_What is expected_
Update the lines below by changing each "computer-use agent" to "desktop assistant" and leaving everything else untouched.

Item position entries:
***

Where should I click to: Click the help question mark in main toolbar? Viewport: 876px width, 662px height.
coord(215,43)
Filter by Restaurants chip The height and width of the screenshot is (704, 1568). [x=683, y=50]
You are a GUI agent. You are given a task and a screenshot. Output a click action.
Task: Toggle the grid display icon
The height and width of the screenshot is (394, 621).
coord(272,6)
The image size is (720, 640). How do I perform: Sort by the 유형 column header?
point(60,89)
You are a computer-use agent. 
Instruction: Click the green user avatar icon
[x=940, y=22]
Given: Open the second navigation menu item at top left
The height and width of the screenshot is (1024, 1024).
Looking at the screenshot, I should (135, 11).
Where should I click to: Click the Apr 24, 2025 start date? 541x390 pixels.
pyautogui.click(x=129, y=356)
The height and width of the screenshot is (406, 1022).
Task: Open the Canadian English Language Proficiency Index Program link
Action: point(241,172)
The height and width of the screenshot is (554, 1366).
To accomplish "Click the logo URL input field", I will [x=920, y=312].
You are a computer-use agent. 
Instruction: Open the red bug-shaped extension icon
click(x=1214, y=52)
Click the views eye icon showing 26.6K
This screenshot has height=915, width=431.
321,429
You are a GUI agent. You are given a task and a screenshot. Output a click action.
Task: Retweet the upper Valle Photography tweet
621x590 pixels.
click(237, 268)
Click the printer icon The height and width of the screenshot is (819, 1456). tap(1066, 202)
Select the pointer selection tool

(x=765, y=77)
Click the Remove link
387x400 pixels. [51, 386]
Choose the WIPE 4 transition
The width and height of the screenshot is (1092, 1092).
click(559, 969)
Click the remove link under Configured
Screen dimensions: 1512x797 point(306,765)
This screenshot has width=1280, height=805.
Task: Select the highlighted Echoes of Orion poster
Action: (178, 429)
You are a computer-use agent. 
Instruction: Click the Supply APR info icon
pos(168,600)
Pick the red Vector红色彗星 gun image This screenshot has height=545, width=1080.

***

_Output of the exercise_
Where should I click to: Click the help question mark in main toolbar? Viewport: 876px width, 662px height.
coord(215,43)
Filter by Restaurants chip The height and width of the screenshot is (704, 1568). [x=683, y=50]
You are a GUI agent. You are given a task and a screenshot. Output a click action.
Task: Toggle the grid display icon
The height and width of the screenshot is (394, 621).
coord(272,6)
The image size is (720, 640). How do I perform: Sort by the 유형 column header?
point(60,89)
You are a desktop assistant. 
Instruction: Click the green user avatar icon
[x=940, y=22]
Given: Open the second navigation menu item at top left
The height and width of the screenshot is (1024, 1024).
Looking at the screenshot, I should (135, 11).
Where should I click to: Click the Apr 24, 2025 start date? 541x390 pixels.
pyautogui.click(x=129, y=356)
The height and width of the screenshot is (406, 1022).
Task: Open the Canadian English Language Proficiency Index Program link
Action: point(241,172)
The height and width of the screenshot is (554, 1366).
To accomplish "Click the logo URL input field", I will [x=920, y=312].
You are a desktop assistant. 
Instruction: Open the red bug-shaped extension icon
click(x=1214, y=52)
Click the views eye icon showing 26.6K
This screenshot has height=915, width=431.
321,429
You are a GUI agent. You are given a task and a screenshot. Output a click action.
Task: Retweet the upper Valle Photography tweet
621x590 pixels.
click(237, 268)
Click the printer icon The height and width of the screenshot is (819, 1456). tap(1066, 202)
Select the pointer selection tool

(x=765, y=77)
Click the Remove link
387x400 pixels. [51, 386]
Choose the WIPE 4 transition
The width and height of the screenshot is (1092, 1092).
click(559, 969)
Click the remove link under Configured
Screen dimensions: 1512x797 point(306,765)
This screenshot has width=1280, height=805.
Task: Select the highlighted Echoes of Orion poster
Action: (178, 429)
You are a desktop assistant. 
Instruction: Click the Supply APR info icon
pos(168,600)
Pick the red Vector红色彗星 gun image This screenshot has height=545, width=1080.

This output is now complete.